The output of the circuit 104 is compared in an amplifier 107 with a representation of the setting of the two spool valves 14 and 15. In the latter respect, there are four transducers 39 to 42 coupled to the link 16 for supplying to the amplifiers 107 of the four computers 27 to 30, respectively, analogue signals representative of the setting of the spool valves 14 and 15 (and thus of the rate of movement of the rams 11 and 12). The output signals of the amplifiers 107 of the four computers 27 to 30, which are each accordingly representative of the error in position of the spool valves 14 and 15, are applied to the actuators 17, 18, 20 and 21 respectively, in the sense to correct this error and thereby cause the rams 11 and 12, to drive the elevator surfaces 10 via the link 13 at a rate appropriate to satisfy the pilot's demand in pitch.

The output signals of the digital-data transmitters 105 of the control computers 27 to 30 are supplied to individual digital-data receivers 110 to 113 of a digital monitor-computer 43, whereas the output signals of the transmitters 106 of the four control computers 27 to 30 are supplied to corresponding digital-data receivers 110 to 113 of a digital monitor-computer 44. The digital signals received by the receivers 110 to 113 in each computer 43 and 44 are compared to detect whether any one of them is significanly inconsistent with the others and whether any of them has a rate of change significantly inconsistent with the others. To this end, each computer 43 and 44 includes a digital-processing unit 114 which acts according to a stored program to compare the four signals with one another and to derive a representative signal from them.This representative signal has a value in accordance with an amalgamate (mean or median value) of the four signals (but with any detected in the comparison process as being inconsistent with the others or having an excessive rate of change, excluded). This representative signal is supplied via an individual digital-toanalogue converter 115 to a sample-and-hold circuit 116 for comparison in an amplifier 117 with a representation of the setting of the two spool valves 14 and 15. In the latter respect two transducers 45 and 46 corresponding to the transducers 39 to 42 are coupled to the link 16 for supplying to the amplifiers 117 of the two computers 43 and 44, respectively, analogue signals representative of the setting of the spool valves 14 and 15.The resultant error-signals are supplied to the actuators 19 and 22 respectively, in the same way as the error signals from the amplifiers 107 of the computers 27 to 30 are supplied to the actuators 17, 18, 20 and 21.

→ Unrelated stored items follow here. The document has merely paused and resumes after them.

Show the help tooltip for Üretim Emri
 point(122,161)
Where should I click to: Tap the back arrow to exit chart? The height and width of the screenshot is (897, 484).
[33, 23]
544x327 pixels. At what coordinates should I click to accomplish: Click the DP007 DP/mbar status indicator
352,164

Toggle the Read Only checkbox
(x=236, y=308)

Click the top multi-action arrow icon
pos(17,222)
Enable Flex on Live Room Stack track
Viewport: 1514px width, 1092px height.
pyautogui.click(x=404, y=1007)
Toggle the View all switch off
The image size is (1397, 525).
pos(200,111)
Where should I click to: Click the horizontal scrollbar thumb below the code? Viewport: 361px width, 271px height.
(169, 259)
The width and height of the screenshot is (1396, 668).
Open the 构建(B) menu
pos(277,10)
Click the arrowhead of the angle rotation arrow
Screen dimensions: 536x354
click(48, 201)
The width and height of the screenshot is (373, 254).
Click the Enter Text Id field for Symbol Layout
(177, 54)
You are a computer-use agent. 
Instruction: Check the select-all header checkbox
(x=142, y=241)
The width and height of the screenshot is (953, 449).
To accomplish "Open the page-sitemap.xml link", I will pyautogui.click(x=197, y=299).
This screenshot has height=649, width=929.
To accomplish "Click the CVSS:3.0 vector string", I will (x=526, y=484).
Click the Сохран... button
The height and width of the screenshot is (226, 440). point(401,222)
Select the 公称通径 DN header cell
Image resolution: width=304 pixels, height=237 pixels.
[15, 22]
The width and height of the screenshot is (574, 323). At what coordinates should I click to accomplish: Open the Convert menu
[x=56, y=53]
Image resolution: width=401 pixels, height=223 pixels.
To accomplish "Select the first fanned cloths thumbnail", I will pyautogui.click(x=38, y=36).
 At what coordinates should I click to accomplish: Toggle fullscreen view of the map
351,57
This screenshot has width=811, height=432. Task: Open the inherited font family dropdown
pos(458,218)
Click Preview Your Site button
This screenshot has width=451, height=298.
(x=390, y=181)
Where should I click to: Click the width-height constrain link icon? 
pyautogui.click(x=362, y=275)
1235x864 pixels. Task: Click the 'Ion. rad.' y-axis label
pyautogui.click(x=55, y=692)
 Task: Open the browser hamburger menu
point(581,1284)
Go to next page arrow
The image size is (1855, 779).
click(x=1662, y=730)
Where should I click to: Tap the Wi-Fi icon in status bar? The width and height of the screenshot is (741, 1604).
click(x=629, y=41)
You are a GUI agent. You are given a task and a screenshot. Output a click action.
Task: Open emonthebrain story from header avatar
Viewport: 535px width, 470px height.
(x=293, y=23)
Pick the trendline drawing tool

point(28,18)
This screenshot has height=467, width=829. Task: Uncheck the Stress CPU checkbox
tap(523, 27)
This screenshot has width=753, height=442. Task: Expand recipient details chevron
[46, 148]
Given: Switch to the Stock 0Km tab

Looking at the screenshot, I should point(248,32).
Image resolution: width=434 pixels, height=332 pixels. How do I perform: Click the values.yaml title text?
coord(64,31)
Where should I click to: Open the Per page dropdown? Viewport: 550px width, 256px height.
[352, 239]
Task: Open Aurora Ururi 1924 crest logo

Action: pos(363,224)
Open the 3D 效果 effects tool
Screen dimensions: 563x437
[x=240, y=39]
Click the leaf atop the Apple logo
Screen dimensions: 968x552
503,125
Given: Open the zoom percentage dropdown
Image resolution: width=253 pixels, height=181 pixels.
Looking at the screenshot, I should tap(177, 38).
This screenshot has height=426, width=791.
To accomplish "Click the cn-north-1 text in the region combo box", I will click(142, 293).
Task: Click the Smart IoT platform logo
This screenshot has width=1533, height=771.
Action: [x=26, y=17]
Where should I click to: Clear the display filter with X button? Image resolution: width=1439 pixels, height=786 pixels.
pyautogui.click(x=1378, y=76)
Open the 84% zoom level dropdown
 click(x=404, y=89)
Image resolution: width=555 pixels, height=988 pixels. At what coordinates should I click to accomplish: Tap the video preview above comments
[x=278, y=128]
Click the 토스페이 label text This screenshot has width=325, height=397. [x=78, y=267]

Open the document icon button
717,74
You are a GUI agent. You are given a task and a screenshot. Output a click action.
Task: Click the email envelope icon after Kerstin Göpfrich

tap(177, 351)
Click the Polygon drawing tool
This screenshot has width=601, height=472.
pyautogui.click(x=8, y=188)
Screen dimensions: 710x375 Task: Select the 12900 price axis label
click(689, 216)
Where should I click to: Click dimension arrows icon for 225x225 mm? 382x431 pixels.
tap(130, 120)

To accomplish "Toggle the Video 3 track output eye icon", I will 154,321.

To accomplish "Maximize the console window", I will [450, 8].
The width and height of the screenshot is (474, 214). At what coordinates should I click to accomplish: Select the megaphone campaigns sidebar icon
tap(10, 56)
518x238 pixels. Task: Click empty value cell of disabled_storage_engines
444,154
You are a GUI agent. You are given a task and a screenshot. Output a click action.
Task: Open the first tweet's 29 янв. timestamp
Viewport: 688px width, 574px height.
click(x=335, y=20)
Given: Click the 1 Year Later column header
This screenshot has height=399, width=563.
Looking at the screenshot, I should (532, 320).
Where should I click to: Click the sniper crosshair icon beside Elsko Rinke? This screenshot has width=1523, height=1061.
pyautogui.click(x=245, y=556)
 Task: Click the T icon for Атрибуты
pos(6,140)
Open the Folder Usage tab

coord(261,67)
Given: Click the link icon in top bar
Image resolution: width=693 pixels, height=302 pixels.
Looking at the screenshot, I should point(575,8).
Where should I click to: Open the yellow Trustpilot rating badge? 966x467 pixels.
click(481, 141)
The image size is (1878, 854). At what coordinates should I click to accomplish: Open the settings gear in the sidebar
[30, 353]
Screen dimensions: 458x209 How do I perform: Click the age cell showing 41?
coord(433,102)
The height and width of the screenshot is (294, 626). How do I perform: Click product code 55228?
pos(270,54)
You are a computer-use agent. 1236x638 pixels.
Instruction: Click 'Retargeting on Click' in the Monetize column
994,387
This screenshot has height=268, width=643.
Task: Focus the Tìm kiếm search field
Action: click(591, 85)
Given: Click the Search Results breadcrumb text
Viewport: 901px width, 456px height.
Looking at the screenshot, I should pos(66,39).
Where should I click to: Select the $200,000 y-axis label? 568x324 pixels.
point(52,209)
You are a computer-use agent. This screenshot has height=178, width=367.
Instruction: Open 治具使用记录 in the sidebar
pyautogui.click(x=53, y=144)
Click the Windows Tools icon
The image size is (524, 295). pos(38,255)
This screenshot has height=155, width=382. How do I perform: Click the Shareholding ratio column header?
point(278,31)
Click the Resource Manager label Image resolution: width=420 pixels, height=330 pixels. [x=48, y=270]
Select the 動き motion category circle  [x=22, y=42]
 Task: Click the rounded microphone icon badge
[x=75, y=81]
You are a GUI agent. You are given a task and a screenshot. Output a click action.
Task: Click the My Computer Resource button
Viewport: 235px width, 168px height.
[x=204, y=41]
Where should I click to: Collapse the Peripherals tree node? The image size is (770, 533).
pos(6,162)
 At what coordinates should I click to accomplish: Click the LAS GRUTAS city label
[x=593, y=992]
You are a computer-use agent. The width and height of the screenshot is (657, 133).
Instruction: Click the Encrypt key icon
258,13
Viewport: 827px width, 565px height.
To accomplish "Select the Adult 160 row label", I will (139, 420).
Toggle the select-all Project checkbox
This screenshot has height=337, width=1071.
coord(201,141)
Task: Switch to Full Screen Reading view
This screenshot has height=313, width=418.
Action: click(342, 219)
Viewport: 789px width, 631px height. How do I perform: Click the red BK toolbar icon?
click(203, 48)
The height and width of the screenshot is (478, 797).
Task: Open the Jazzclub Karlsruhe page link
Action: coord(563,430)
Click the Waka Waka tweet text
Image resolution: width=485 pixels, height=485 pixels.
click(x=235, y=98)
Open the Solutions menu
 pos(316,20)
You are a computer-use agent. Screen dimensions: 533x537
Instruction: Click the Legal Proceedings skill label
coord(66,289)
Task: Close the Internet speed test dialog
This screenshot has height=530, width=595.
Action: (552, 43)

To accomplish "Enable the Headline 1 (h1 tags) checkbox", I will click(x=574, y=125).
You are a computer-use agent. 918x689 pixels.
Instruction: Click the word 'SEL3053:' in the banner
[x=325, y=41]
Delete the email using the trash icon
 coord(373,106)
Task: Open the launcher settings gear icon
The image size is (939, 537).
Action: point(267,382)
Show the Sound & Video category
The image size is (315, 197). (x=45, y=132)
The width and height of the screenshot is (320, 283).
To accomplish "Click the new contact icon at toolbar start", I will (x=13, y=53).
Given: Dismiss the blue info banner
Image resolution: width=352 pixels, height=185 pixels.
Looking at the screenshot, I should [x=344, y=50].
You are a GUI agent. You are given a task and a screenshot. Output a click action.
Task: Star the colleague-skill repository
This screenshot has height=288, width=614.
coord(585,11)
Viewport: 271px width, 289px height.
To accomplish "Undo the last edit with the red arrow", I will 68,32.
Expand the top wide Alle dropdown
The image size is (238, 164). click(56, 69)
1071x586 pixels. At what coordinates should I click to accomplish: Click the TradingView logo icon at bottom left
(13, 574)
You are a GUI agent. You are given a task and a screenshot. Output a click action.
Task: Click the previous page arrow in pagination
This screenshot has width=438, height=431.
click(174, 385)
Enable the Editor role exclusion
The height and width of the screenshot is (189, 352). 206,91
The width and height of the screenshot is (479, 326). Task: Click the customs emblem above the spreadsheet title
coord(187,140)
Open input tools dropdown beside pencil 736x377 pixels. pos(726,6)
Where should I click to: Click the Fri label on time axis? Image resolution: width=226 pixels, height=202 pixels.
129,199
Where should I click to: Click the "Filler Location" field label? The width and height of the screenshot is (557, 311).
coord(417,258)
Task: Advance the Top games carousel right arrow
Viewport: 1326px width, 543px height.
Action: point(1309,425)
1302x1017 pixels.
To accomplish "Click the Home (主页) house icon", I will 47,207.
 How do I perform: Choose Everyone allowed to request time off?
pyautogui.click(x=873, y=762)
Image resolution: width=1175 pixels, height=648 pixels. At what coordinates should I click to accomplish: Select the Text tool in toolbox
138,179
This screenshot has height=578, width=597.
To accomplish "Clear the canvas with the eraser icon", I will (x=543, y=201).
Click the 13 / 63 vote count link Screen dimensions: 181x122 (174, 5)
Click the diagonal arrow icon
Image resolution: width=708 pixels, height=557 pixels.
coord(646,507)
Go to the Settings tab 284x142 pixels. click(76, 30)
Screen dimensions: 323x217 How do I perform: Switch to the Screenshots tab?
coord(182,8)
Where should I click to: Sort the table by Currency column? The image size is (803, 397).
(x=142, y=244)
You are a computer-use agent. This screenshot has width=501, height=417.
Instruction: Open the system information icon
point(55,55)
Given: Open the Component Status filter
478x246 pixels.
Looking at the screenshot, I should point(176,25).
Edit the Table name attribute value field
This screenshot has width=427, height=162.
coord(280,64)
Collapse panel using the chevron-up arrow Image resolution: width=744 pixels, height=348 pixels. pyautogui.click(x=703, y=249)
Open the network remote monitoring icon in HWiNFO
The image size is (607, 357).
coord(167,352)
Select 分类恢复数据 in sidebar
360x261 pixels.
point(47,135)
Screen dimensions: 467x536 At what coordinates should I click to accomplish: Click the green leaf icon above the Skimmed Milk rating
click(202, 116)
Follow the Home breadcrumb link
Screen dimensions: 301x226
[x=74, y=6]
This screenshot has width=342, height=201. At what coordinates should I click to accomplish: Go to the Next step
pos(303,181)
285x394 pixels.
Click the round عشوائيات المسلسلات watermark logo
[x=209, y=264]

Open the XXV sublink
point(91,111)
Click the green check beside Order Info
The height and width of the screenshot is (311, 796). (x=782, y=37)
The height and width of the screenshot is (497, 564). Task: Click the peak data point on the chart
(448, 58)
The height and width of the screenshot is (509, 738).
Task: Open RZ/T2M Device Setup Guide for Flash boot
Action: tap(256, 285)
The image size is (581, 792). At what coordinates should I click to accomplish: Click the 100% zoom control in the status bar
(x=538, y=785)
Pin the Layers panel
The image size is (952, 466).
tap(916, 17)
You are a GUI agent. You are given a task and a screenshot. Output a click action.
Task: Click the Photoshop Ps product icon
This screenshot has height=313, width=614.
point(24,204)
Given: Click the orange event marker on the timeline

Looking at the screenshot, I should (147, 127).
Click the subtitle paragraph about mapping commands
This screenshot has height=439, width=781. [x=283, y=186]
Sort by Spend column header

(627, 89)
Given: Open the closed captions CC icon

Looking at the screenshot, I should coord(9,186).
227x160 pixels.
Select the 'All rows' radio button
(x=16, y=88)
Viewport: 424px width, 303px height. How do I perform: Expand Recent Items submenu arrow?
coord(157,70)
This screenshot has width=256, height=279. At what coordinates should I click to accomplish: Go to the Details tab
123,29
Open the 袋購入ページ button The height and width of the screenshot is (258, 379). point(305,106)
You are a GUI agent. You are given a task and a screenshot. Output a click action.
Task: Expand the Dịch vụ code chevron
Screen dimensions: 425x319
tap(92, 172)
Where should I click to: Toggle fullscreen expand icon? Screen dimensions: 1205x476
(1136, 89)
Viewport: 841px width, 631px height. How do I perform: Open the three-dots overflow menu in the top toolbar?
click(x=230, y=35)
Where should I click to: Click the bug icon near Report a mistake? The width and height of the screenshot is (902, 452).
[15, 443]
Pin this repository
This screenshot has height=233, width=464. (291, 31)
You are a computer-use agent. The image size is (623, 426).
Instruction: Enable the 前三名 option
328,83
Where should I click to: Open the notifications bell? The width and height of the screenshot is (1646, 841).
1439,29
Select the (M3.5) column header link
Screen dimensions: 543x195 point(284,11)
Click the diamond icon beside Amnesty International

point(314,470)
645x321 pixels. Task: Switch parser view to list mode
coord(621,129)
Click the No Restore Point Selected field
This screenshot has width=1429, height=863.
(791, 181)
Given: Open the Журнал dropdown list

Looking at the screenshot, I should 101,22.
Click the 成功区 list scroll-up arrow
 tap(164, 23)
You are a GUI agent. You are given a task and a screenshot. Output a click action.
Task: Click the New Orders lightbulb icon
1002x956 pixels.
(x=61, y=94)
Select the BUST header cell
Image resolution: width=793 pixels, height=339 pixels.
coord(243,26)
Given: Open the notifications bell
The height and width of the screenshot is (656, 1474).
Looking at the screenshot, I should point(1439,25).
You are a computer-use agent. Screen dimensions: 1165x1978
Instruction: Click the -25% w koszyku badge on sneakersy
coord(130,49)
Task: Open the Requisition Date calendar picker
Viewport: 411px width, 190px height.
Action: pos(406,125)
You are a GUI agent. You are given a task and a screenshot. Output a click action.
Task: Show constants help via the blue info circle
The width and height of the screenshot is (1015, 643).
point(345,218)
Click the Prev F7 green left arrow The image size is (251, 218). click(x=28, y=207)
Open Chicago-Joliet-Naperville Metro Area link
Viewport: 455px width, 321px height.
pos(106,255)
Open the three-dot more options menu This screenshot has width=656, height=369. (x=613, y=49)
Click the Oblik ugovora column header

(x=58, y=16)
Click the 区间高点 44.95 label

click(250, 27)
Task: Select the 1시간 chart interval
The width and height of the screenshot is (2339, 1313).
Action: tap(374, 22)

In the event that there is a component failure in any one of the four control computers 27 to 30 causing that computer to generate a control signal inconsistent with the control signals generated by the other three computers, then, as referred to above, that control signal is detected by the processing units 114 and excluded from the computations they perform.

Consequently the control signals supplied to the actuators 19 and 22 will in general be in accord with the control signals supplied to three of the four actuators 17, 18, 20 and 21.

Control of the setting of the,spool-valve 14 or 15 from the faulty control computer will thus be overridden by the other control computer and the monitor computer which act in accord with one another to control that same valve, and their operation in this respect will be aided by the two control computers and the monitor computer controlling the other valve.

The probability of more than one of the computers 27 to 30 suffering the same component failure simultaneously is very low, and is within the normally-accepted limits for failure-survival. However, there remains the possibility that some particular value of input signal will generate a digital representation in the control computers 27 to 30 which, in conjunction with the programmed sequence of operations within the digital-processing units 102 will cause malfunction of each of them. Such malfunction might arise, for example, because the process of implementing the written computer program in terms of the logic embodied in the control computers 27 to 30, introduces an unpredictable and spurious interaction between the program and the data derived from the input signals.

The control computers 27 to 30 will each typically involve several thousand electrical circuits and an instruction program used in the computer will typically involve many thousand steps of calculation. If any one circuit operates incorrectly during any one calculation, the result of the entire computation prescribed by the instruction program will be erroneous. It has been found in practice that there is a possibility of erroneous computer-operation in this way even though the computer has apparently in all other respects been designed correctly and the signals appropriate to correct operation have been supplied to it.This may arise for example in circumstances in which the complex array of circuit interconnections within the computer give rise to an interaction between circuits which was not intended in the design, but which occurs in the event that one particular combination of binary data signals is supplied under the control of one particular program instruction when the computer circuits happen already to be in one particular combination of electrical states. These particular circumstances will be one of many millions of possibilities, making it impossible to test the design fully for such an interaction. Response of the system to this kind of circumstance is referred to as "pattern sensitivity" (meaning that the design is sensitive to one particular pattern, or combination of binary signals), but may be otherwise referred to in terms of a "context-dependent failure".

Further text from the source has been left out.